Dramatic increase in cancer risk with gene mutations BRAC1 and BRAC2

No one until the day her daughter was diagnosed with it at age 36. Now it became scarily relevant. I was shortly after being diagnosed contacted to get the gene screening; the mere reason being under 40 at the time of diagnosis. The fact that my grandmother had had the disease didn’t make my odds any better. The likelihood of having one of the two genes, known to cause cancer in women with great rate, change for the worse when you get breast cancer at a relatively young age. The implications would be wast. Finding one of the two mutations in my blood sample would mean my mother would most certainly have it. My sister and my daughter would be 50/50. And my nice might be involved too. Many women that find one of the two mutations opt to remove breasts and ovaries prophylactically, which by far is the best treatment, instead of waiting for the disease to kick in. The strain of this was so huge that I actually cried when my sister told me she was expecting a baby boy; at least there would be one less affected family member in the worst case scenario.

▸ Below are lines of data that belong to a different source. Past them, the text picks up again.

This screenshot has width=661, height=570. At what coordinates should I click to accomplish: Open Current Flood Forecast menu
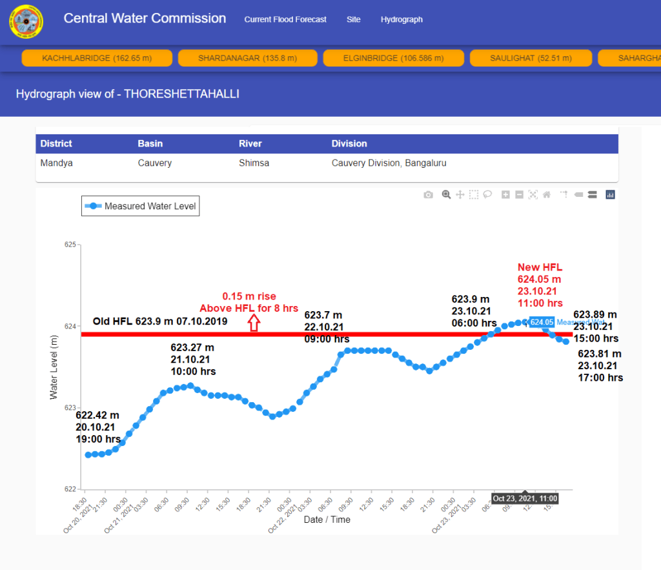[285, 19]
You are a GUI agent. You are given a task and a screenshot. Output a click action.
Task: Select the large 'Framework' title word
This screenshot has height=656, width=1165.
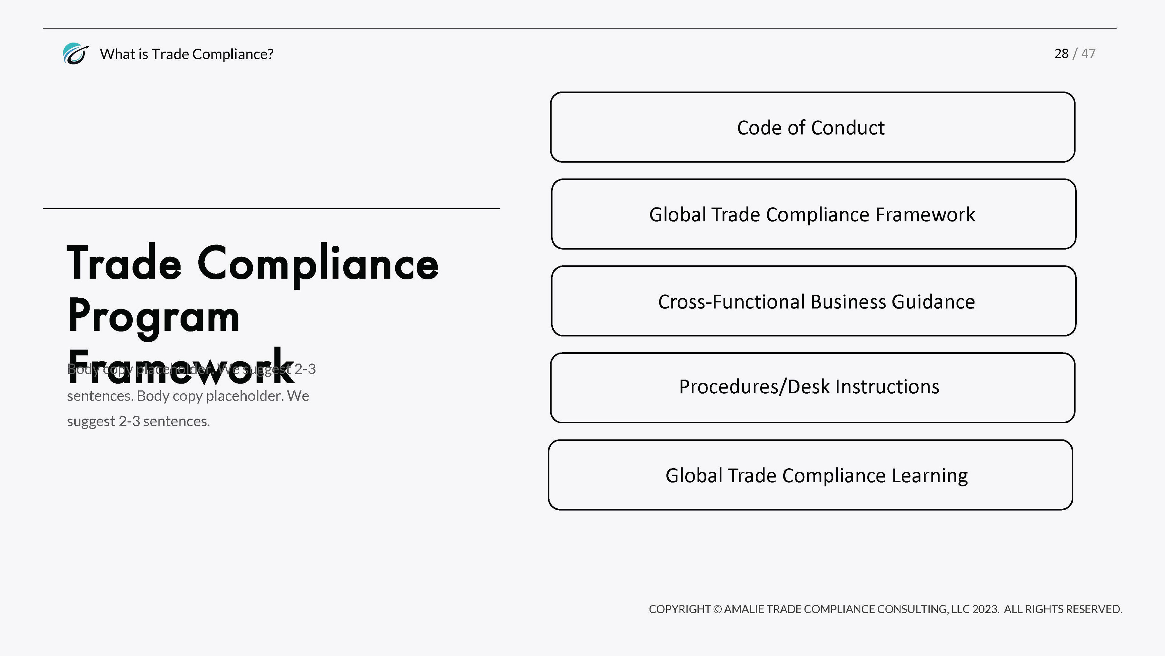181,367
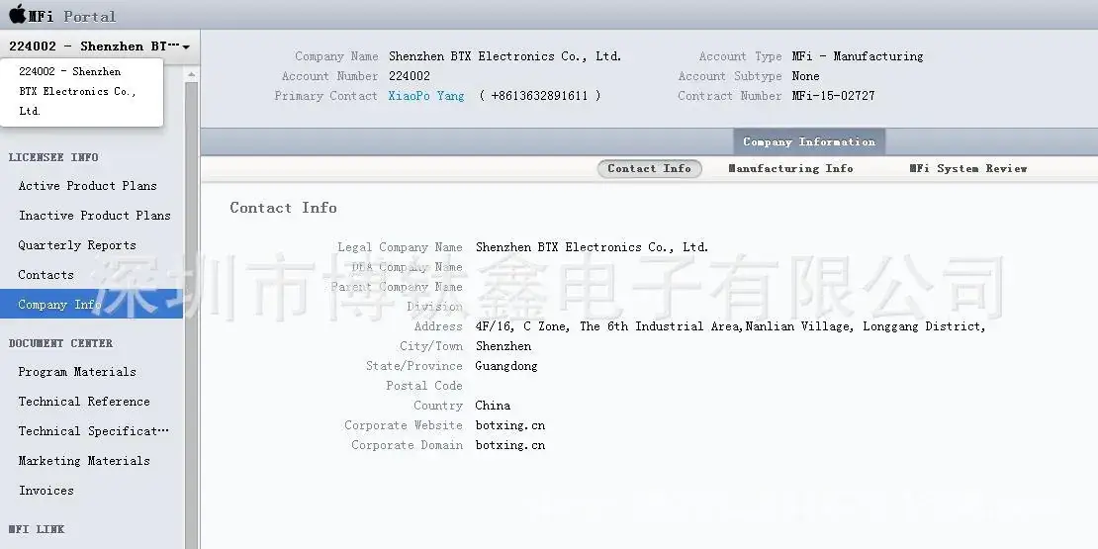Open Technical Specifications link
The height and width of the screenshot is (549, 1098).
tap(93, 430)
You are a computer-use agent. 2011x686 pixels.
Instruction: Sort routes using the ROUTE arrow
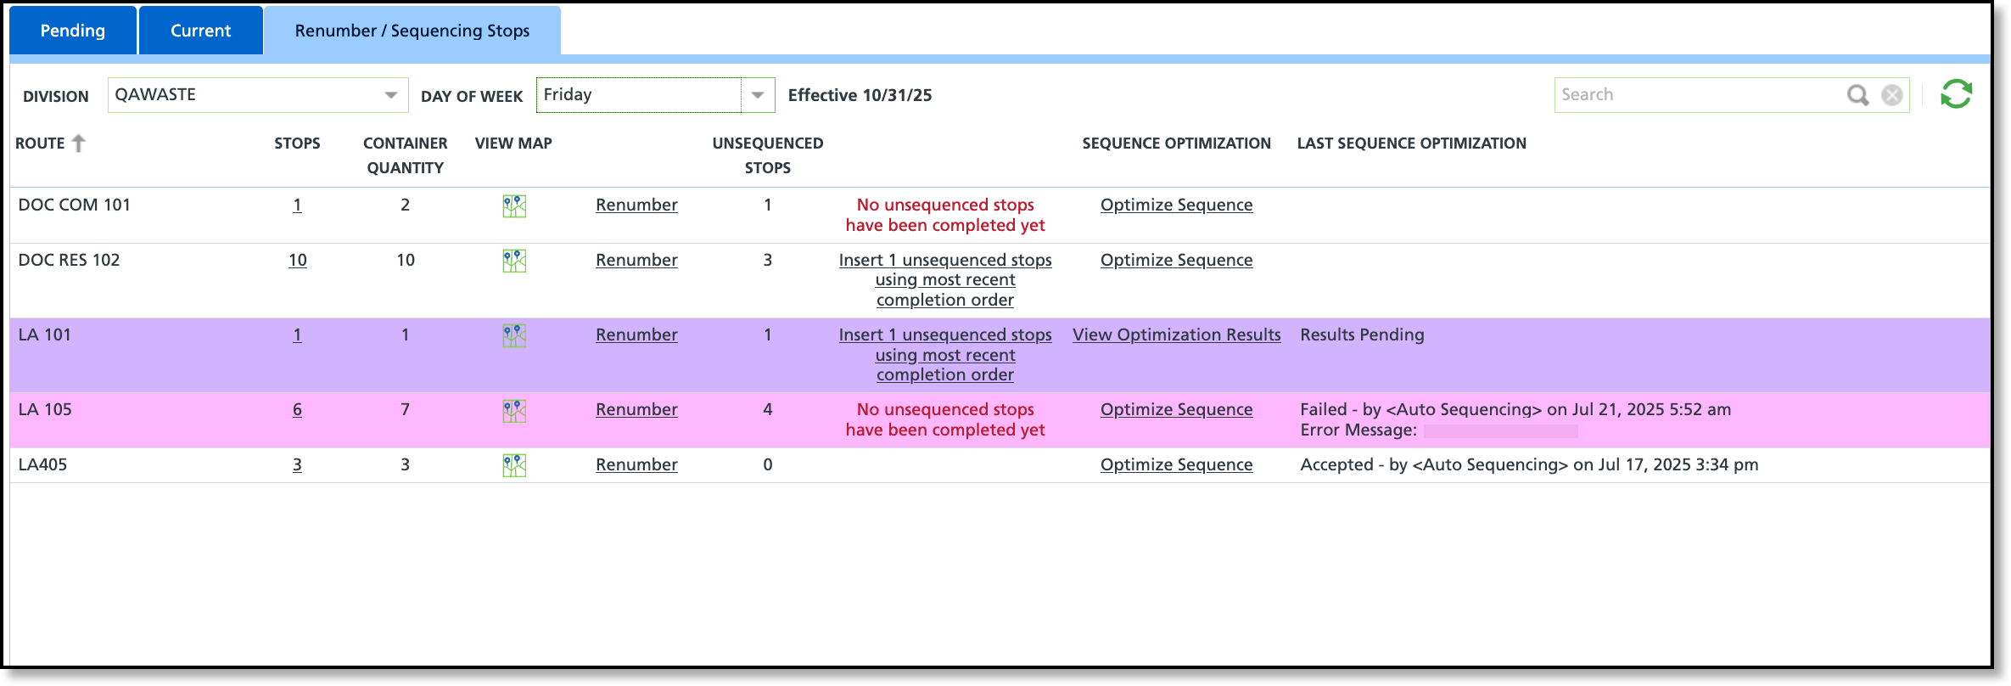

I have got to know a lot of fierce and strong women throughout this road I’m on. At one point I got this piece of advice when I told an online support group about my worries concerning the gene mutation “One thing cancer taught me, you can’t expect things to go smoothly anymore. Take nothing for granted. Always be prepared for something worse and deal with it. This is your life now and you still need to live it.” I have also gotten to know a lot of women being diagnosed with this gene mutation, the previvers, and they show that this can be done too. It’s just another bump on the road you need to handle. It’s a thought one, but still you just need to move on and do what you got to do. No matter how many bumps there are, this is still my life and I’m still going to live it to the fullest. This is my plan no matter what is still in store for me.

This Tuesday I got an email telling me there was a digital letter from the hospital. This must be it. I froze. My husband Thomas wasn’t to come home for another hour. I had promised myself I’d only look at the result together with him. But I couldn’t wait. I scrolled down.

Celebrating the first good medical news this year

“There is NO evidence of BRAC1 or BRAC2 mutations in your blood sample” I just began to cry out loud. This is the best news I had in a very, very long time. The first good medical news since all of this began in January this year. It feels as though every time I gotten a result it was always 10 times worse than expected. Not this time. For all I know my breast cancer is just plain bad luck. It is still recommended that my sister and daughter be checked yearly after their 40th year; their risk of getting breast cancer is double that of the average. But I do not have the gene mutation and that is such an unbelievable relief.